Olá galera, sou novo aqui no fórum e estou tendo problemas com a instalação do Gentoo...

Bom, estou instalando o Gentoo a partir de um Live CD do Ubuntu, como diz nesse tutorial http://www.vivaolinux.com.br/artigo/Instalando-o-Gentoo-Linux-atraves-do-livecd-do-Ubuntu?pagina=1. Fiz tudo que o autor do artigo indicou e tudo corria bem, no entanto comecei a ter problemas quando inseri o 

```
env-update 
```

que retornou a mensagem:

 !!! SYNC setting found in make.conf. 

                        This setting is Deprecated and no longer used.  Please ensure your 'sync-type' and 'sync-uri' is set correctly in /etc/portage/repos.conf/gentoo.conf

                     >>> Regenerating /etc/ld.so.cache... 

logo depois, coloquei o próximo código que autor do artigo fala...

```
source /etc/profile 
```

e em seguida inseri

```
emerge --sync 
```

que retornou, depois de um tempo, a mesma mensagem de erro de quando inseri o env-update. Que diz para verificar o arquivo em /etc/portage/repos.conf/gentoo.conf

O problema que estou tendo é que sempre que vou tentar abrir esse arquivo, o terminal retorna:

"Arquivo ou diretório não encontrado"

Queria saber se alguém sabe o que devo fazer para resolver esse problema? Qualquer ajuda é bem vinda...

----------

## Scall

Olá,

essa mensagem te informa que a opção "SYNC=" no /etc/portage/make.conf (ou /etc/make.conf) já não é válida; agora os mirrors devem ser estabelecidos no arquivo "/etc/portage/repos.conf/gentoo.conf" (que você precisa criar).

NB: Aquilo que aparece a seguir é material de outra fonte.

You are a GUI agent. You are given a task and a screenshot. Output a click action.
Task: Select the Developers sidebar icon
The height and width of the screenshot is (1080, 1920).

Então:

```

mkdir /etc/portage/repos.conf

cp /usr/share/portage/config/repos.conf /etc/portage/repos.conf/gentoo.conf

```

e mude o sync-uri do gentoo.conf para o mirror que você quiser. Exemplo:

```

sync-uri = rsync://rsync.br.gentoo.org/gentoo-portage

```

Nota: o diretório repos.conf também pode ser un arquivo, isso é só uma questão de preferência (veja "man 5 portage").

----------